Re: [PATCH -next V7 0/7] riscv: Optimize function trace
From: Guo Ren
Date: Wed Feb 08 2023 - 20:59:55 EST
On Thu, Feb 9, 2023 at 9:51 AM Guo Ren <guoren@xxxxxxxxxx> wrote:
>
> On Thu, Feb 9, 2023 at 6:29 AM David Laight <David.Laight@xxxxxxxxxx> wrote:
> >
> > > > # Note: aligned to 8 bytes
> > > > addr-08 // Literal (first 32-bits) // patched to ops ptr
> > > > addr-04 // Literal (last 32-bits) // patched to ops ptr
> > > > addr+00 func: mv t0, ra
> > > We needn't "mv t0, ra" here because our "jalr" could work with t0 and
> > > won't affect ra. Let's do it in the trampoline code, and then we can
> > > save another word here.
> > > > addr+04 auipc t1, ftrace_caller
> > > > addr+08 jalr ftrace_caller(t1)
> >
> > Is that some kind of 'load high' and 'add offset' pair?
> Yes.
>
> > I guess 64bit kernels guarantee to put all module code
> > within +-2G of the main kernel?
> Yes, 32-bit is enough. So we only need one 32-bit literal size for the
> current rv64, just like CONFIG_32BIT.
We need kernel_addr_base + this 32-bit Literal.
@Mark Rutland
What do you think the idea about reducing one more 32-bit in
call-site? (It also sould work for arm64.)
>
> >
> > > Here is the call-site:
> > > # Note: aligned to 8 bytes
> > > addr-08 // Literal (first 32-bits) // patched to ops ptr
> > > addr-04 // Literal (last 32-bits) // patched to ops ptr
> > > addr+00 auipc t0, ftrace_caller
> > > addr+04 jalr ftrace_caller(t0)
> >
> > Could you even do something like:
> > addr-n call ftrace-function
> > addr-n+x literals
> > addr+0 nop or jmp addr-n
> > addr+4 function_code
> Yours cost one more instruction, right?
> addr-12 auipc
> addr-8 jalr
> addr-4 // Literal (32-bits)
> addr+0 nop or jmp addr-n // one more?
> addr+4 function_code
>
> > So that all the code executed when tracing is enabled
> > is before the label and only one 'nop' is in the body.

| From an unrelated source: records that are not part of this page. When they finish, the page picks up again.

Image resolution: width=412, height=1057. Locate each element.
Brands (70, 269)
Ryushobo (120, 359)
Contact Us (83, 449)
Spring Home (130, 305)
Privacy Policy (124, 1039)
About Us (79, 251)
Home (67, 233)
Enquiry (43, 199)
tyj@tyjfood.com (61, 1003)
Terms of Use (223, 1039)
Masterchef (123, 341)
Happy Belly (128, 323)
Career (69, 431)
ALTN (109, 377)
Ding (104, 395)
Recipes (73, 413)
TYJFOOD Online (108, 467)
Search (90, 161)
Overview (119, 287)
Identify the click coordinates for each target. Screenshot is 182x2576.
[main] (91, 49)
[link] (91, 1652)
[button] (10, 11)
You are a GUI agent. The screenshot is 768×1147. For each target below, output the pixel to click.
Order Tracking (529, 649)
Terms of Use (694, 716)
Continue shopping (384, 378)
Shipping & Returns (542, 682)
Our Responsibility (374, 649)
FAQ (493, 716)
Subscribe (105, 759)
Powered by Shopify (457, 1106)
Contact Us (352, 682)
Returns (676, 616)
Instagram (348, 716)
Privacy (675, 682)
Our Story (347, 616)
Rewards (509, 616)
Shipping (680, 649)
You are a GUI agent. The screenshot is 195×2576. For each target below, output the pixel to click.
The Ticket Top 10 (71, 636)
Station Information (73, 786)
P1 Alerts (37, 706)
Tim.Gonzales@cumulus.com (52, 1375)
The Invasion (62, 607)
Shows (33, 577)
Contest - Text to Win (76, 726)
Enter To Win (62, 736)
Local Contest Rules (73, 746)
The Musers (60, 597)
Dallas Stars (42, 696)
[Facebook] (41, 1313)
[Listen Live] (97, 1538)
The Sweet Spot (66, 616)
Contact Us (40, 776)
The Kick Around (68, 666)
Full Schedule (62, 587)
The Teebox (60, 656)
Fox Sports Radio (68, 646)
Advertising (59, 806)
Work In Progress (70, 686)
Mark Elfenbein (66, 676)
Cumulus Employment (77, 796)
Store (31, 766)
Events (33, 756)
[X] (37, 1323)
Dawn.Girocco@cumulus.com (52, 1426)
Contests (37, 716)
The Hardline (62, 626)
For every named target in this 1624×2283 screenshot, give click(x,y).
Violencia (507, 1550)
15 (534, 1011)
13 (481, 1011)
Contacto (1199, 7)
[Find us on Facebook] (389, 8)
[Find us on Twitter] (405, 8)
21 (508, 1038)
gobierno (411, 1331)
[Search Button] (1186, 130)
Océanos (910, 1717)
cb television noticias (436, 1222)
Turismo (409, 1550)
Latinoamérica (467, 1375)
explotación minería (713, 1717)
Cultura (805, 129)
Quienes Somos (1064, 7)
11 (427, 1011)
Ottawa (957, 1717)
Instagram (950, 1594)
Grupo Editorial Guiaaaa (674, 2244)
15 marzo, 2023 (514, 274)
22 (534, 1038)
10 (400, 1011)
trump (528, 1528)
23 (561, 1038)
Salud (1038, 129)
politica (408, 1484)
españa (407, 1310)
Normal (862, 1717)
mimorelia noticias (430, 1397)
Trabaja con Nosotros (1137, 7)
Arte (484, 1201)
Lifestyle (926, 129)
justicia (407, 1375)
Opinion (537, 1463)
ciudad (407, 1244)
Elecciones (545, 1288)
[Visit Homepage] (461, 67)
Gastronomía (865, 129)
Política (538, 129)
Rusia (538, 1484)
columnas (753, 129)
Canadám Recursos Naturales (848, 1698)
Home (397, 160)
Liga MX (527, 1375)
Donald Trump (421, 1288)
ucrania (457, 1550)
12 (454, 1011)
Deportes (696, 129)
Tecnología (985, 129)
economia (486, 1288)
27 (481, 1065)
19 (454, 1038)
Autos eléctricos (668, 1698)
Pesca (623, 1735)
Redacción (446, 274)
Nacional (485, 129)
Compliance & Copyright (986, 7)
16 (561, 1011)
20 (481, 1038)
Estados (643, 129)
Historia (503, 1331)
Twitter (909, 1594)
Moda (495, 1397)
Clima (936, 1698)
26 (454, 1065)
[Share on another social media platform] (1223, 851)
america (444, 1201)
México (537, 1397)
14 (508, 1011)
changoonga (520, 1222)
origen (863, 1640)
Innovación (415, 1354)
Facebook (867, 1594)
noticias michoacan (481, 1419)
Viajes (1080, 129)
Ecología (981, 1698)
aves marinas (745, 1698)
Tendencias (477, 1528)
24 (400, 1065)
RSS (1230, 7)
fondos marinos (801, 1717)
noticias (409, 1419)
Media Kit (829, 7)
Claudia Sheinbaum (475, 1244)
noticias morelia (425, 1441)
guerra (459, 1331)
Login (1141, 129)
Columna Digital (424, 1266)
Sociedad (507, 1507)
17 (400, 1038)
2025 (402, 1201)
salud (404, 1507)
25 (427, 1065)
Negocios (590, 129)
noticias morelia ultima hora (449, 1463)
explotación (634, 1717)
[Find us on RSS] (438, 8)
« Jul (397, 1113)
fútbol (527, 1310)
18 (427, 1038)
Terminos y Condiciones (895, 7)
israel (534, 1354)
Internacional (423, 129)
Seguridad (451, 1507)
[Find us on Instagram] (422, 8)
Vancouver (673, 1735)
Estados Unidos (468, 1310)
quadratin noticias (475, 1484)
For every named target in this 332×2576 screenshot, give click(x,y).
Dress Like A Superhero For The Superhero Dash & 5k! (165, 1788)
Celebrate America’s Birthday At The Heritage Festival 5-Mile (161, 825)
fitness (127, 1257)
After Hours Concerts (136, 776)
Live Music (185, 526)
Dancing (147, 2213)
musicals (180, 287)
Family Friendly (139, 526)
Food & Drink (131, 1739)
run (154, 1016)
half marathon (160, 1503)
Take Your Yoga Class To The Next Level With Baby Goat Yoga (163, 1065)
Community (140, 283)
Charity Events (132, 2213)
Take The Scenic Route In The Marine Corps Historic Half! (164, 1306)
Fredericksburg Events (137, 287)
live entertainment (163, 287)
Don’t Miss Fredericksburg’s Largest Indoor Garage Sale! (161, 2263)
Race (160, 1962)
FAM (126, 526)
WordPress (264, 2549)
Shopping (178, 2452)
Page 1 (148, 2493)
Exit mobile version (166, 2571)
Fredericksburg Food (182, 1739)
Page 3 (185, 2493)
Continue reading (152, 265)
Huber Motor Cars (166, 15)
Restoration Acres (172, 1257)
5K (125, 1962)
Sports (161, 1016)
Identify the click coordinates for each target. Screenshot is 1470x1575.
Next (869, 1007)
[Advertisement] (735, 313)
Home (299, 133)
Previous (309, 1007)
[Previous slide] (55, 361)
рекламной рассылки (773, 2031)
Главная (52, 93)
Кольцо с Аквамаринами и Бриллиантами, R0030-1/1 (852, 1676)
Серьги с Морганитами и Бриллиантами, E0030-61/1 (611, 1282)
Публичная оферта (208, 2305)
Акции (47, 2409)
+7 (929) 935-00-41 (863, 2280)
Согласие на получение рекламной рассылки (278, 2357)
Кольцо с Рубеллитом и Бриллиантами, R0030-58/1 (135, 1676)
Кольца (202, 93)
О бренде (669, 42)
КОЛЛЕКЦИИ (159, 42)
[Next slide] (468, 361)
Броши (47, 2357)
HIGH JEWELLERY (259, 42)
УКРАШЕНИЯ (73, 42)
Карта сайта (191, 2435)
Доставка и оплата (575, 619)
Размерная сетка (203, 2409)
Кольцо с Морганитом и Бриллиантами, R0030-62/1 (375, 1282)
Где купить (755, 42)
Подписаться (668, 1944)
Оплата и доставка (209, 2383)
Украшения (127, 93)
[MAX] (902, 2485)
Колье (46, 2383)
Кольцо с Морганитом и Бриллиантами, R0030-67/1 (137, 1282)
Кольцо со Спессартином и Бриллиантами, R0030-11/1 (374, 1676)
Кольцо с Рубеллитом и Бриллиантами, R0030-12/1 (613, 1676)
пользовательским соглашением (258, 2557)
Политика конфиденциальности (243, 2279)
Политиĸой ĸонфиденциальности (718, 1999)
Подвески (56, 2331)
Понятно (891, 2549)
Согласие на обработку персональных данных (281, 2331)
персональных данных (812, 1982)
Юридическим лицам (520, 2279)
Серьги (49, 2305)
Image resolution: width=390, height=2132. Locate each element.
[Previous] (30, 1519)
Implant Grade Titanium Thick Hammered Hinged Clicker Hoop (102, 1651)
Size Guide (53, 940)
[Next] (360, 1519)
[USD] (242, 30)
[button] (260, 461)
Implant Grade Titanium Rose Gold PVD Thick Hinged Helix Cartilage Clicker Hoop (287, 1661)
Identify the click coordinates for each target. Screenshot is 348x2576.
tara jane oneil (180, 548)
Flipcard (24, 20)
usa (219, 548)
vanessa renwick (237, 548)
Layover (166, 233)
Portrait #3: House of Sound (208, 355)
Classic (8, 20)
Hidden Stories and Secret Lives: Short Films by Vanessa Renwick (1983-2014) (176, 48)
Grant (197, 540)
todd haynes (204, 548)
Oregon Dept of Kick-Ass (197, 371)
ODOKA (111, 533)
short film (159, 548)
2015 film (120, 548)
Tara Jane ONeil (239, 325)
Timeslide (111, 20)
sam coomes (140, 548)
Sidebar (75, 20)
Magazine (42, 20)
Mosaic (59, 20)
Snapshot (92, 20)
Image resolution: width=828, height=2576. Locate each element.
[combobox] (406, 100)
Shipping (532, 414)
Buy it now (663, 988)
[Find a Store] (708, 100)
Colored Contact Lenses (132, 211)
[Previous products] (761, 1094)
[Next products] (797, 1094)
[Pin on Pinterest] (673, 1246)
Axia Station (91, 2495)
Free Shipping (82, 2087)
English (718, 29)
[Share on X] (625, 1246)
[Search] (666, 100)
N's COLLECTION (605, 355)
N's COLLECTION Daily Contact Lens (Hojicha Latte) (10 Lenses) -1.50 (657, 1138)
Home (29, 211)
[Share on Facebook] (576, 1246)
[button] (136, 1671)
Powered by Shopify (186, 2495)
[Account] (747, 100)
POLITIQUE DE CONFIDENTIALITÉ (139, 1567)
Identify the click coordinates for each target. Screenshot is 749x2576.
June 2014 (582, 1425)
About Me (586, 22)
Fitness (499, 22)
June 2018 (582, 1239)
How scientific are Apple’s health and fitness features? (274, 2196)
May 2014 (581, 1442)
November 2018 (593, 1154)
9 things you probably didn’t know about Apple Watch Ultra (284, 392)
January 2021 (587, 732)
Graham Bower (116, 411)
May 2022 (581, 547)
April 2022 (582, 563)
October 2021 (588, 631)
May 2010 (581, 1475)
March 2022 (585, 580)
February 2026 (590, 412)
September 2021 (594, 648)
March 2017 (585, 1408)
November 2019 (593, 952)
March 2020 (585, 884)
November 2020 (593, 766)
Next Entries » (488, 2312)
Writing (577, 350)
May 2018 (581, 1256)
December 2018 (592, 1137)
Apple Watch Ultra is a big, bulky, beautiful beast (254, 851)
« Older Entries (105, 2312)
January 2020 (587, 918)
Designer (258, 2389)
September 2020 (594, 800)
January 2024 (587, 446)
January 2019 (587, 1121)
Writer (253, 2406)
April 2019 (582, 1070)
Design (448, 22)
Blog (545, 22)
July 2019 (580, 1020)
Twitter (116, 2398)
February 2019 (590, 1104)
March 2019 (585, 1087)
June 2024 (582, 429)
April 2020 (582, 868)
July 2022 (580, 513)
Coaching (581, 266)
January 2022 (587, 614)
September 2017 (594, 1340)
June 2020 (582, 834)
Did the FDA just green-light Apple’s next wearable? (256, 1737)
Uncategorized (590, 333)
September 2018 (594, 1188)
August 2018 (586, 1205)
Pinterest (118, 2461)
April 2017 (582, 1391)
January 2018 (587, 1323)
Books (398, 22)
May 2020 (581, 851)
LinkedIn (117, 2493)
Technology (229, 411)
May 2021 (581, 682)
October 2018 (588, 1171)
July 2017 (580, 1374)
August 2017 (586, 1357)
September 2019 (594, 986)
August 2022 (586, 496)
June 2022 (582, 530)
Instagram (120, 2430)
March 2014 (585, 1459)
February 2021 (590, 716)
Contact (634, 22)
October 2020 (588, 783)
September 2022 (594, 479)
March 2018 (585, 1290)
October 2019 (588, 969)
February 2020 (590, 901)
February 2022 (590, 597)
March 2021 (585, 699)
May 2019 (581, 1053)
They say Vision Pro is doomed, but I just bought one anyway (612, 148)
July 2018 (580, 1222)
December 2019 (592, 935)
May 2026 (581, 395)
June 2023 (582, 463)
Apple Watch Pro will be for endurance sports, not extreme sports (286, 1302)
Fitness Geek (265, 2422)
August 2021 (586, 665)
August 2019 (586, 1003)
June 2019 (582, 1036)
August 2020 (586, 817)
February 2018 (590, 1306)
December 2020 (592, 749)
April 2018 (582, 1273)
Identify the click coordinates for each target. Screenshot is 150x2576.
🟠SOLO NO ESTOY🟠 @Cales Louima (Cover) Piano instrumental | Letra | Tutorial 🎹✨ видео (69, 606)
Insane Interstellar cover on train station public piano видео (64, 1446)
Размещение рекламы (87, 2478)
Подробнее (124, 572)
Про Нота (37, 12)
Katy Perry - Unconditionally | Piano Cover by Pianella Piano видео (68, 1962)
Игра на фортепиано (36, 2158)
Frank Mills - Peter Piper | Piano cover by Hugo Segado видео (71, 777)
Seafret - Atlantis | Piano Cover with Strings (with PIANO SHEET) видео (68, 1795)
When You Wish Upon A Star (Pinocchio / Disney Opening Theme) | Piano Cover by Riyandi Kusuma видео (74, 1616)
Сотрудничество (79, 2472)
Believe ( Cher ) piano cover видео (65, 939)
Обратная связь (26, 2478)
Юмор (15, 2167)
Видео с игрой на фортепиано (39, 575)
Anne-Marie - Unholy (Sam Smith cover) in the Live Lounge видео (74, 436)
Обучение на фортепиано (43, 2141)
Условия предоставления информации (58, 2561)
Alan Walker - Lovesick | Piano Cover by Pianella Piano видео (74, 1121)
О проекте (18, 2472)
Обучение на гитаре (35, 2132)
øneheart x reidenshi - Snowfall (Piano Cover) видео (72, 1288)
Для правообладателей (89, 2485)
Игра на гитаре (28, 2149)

> > The called code can use the return address to find the
> > literals and then modify it to return to addr+4.
> > The code cost when trace is enabled is probably irrelevant
> > here - dominated by what happens later.
> > It probably isn't even worth aligning a 64bit constant.
> > Doing two reads probably won't be noticable.
> >
> > What you do want to ensure is that the initial patch is
> > overwriting nop - just in case the gap isn't there.
> >
> > David
> >
> > -
> > Registered Address Lakeside, Bramley Road, Mount Farm, Milton Keynes, MK1 1PT, UK
> > Registration No: 1397386 (Wales)
>
>
>
> --
> Best Regards
> Guo Ren
--
Best Regards
Guo Ren